Tudo isso acontece em um momento em que muitas pesquisas inovadoras estão migrando da esfera pública para a privada. As cinco maiores empresas de tecnologia americanas investiram cerca de US$ 250 bilhões em P&D no ano passado, o dobro do gasto público de toda a Europa. Grande parte desse investimento está sendo destinada a enormes data centers, que podem consumir tanta energia quanto uma cidade com um milhão de habitantes. Essa tendência alimenta um segundo fator: humanos já são coisa do passado, pois computadores e robôs assumirão o controle da pesquisa. A inteligência humana é extremamente superestimada. Em breve, nas palavras de Dario Amodei, criador do chatbot Claude, teremos "um país cheio de gênios em um data center". Depois que Musk assumiu o Twitter, três quartos da equipe puderam sair. Agora é a vez dos pesquisadores.
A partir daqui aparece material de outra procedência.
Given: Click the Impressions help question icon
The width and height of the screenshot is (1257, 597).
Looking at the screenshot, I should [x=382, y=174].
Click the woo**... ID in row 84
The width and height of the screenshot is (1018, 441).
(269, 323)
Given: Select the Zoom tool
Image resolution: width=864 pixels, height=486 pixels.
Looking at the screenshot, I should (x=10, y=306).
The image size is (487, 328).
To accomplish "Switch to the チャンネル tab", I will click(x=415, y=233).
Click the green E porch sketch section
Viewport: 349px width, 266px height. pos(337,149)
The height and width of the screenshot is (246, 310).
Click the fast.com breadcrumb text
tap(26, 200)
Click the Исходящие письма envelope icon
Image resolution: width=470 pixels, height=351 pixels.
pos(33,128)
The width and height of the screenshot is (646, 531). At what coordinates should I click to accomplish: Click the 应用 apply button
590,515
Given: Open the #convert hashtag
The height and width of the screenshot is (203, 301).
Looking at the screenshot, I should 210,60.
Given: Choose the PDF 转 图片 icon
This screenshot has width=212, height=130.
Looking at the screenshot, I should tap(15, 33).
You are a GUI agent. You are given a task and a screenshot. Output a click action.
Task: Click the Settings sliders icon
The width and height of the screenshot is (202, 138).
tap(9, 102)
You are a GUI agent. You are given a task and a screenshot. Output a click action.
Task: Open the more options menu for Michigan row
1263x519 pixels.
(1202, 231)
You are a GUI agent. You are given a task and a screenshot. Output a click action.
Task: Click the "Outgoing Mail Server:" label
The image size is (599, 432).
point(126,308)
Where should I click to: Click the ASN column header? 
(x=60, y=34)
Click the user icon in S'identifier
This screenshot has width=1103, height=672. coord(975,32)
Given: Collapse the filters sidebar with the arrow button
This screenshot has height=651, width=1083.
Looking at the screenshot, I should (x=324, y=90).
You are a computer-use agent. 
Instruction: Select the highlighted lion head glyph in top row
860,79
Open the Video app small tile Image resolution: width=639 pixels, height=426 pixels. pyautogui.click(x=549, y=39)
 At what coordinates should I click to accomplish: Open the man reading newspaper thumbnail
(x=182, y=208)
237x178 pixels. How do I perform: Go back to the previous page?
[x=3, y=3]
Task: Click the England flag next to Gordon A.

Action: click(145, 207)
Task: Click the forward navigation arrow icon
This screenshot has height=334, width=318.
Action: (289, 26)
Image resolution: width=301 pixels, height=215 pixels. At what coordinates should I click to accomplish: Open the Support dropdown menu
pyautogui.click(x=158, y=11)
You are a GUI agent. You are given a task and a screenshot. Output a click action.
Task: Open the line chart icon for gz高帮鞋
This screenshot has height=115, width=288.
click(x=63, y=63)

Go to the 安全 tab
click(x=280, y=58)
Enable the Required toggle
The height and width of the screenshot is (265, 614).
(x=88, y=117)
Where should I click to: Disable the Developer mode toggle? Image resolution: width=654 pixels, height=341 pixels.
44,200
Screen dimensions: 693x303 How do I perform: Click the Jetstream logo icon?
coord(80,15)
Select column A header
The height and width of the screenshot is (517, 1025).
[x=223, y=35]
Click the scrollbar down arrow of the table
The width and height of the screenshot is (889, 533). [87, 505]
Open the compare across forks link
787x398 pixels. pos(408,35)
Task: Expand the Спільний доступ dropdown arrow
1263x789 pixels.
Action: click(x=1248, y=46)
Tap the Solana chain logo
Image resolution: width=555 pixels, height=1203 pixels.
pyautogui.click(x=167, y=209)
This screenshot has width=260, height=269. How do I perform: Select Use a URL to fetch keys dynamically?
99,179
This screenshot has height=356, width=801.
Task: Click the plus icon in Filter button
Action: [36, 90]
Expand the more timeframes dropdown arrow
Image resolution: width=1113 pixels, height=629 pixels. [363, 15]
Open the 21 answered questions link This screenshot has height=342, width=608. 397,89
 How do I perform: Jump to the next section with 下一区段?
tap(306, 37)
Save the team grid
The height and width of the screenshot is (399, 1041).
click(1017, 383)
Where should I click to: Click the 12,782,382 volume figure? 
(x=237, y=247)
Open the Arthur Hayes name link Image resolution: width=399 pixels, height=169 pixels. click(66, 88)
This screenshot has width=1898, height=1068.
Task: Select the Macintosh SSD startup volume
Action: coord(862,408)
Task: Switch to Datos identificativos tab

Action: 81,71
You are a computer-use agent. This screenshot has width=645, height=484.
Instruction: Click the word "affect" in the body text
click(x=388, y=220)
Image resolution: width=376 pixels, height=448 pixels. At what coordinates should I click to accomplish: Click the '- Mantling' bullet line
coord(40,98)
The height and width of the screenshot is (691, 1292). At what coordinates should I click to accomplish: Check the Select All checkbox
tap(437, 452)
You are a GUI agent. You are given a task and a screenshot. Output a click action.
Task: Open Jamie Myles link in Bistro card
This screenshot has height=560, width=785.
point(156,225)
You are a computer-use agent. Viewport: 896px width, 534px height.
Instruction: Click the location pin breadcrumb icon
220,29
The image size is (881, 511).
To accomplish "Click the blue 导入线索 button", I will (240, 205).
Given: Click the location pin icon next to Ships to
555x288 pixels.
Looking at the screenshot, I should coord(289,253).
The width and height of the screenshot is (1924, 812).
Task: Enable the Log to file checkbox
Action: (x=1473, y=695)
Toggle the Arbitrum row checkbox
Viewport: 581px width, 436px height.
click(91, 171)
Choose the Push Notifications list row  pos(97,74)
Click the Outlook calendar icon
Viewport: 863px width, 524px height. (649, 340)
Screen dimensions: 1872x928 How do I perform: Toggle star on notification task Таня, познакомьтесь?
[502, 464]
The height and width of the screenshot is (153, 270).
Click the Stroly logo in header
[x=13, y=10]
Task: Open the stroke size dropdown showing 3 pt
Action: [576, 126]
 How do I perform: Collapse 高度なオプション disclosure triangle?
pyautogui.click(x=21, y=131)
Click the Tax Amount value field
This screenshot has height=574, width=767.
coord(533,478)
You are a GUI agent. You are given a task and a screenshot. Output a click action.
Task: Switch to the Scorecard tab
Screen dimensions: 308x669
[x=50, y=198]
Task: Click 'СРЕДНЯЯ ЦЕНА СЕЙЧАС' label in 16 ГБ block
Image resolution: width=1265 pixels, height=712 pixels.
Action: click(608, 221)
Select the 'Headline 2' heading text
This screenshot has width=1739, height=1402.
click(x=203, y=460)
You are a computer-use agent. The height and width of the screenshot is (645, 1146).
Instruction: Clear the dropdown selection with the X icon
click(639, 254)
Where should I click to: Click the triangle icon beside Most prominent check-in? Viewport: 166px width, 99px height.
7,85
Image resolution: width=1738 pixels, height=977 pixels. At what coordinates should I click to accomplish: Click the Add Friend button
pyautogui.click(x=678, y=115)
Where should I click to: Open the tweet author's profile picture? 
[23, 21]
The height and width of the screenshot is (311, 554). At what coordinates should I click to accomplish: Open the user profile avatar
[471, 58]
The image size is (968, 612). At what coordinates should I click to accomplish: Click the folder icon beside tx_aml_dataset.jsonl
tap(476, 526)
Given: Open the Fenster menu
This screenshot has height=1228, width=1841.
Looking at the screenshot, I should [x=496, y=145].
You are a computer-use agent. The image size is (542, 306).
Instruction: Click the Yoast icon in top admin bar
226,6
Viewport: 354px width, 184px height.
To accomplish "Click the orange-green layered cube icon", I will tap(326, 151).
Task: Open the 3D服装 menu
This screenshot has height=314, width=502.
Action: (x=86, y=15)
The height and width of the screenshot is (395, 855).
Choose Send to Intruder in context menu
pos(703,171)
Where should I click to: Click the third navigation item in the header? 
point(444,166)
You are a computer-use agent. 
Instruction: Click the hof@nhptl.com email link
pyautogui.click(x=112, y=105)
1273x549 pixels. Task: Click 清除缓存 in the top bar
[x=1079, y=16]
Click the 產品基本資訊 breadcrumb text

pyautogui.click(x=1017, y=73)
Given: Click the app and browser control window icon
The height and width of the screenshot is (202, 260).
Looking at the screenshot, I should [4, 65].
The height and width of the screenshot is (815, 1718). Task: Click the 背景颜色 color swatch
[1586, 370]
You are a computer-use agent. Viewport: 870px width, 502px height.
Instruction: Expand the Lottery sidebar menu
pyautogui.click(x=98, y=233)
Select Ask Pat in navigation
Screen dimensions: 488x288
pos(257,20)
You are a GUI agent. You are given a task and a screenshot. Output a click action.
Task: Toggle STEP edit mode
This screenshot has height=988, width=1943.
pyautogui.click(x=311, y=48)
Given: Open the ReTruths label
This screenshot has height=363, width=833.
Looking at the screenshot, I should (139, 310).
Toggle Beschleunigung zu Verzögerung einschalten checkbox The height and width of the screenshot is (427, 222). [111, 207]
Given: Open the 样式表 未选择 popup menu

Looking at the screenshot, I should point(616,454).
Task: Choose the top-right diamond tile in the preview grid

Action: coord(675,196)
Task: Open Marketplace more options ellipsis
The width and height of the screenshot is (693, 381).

Sustentabilidade, ética e confiança são palavrões para os industriais tecnológicos libertários

Considero a terceira força motriz a mais reveladora: a ciência não está atenuada ou irrelevante, mas sim excessivamente dominante. A pesquisa mais atacada é justamente o conhecimento relevante para a política e a política — temas como clima, meio ambiente, doenças infecciosas e desigualdade social. Todos problemas que se manifestam em escala global e exigem uma abordagem global. Esse apelo por um "governo mundial" torna a ciência tão ameaçadora aos olhos desses tecnólogos. Em uma entrevista recente, o devoto Thiel disse que a regulamentação global da tecnologia é a manifestação moderna do Anticristo — a besta do Apocalipse emergindo do abismo para tomar a dominação mundial. Tentativas de salvar o planeta estão atrapalhando a nova revolução industrial. No Manifesto Tecno-Otimista do influente investidor Marc Andreessen, os novos palavrões são termos como sustentabilidade, ética, confiança e o princípio da precaução. Nesse pensamento inverso, os Objetivos de Desenvolvimento Sustentável das Nações Unidas são o verdadeiro inimigo. E tudo isso vindo da boca de industriais que lutam pela dominação mundial de seus serviços.

Hoje em dia, é um reflexo preguiçoso descartar tudo isso como "coisa americana". Mas, repetidamente, vemos essa loucura se espalhar pelo Atlântico com alguns anos de atraso. A Holanda, com sua orientação para o oeste e política desequilibrada, mostra-se um local fértil para o pouso. As primeiras sementes já foram plantadas. Mesmo na Câmara dos Representantes, o consenso científico sobre clima e biodiversidade está sendo descartado como ativismo, e as universidades estão sendo descritas como criadouros elitistas da ideologia woke. Há até pedidos por uma versão holandesa da motosserra de Musk.

Karl Marx disse a famosa frase de que as revoluções são a locomotiva da história mundial. Isso certamente se aplica à ciência. As revoluções tecnológicas transformaram nossas vidas de forma irreconhecível, da máquina a vapor ao computador.

Mas não seria o contrário?, questionou o filósofo judeu-alemão Walter Benjamin. As revoluções não seriam precisamente uma tentativa dos passageiros de puxar o freio de mão e parar a história? A ciência desempenha um papel duplo: como locomotiva do progresso, mas também como freio para manter o trem da história nos trilhos.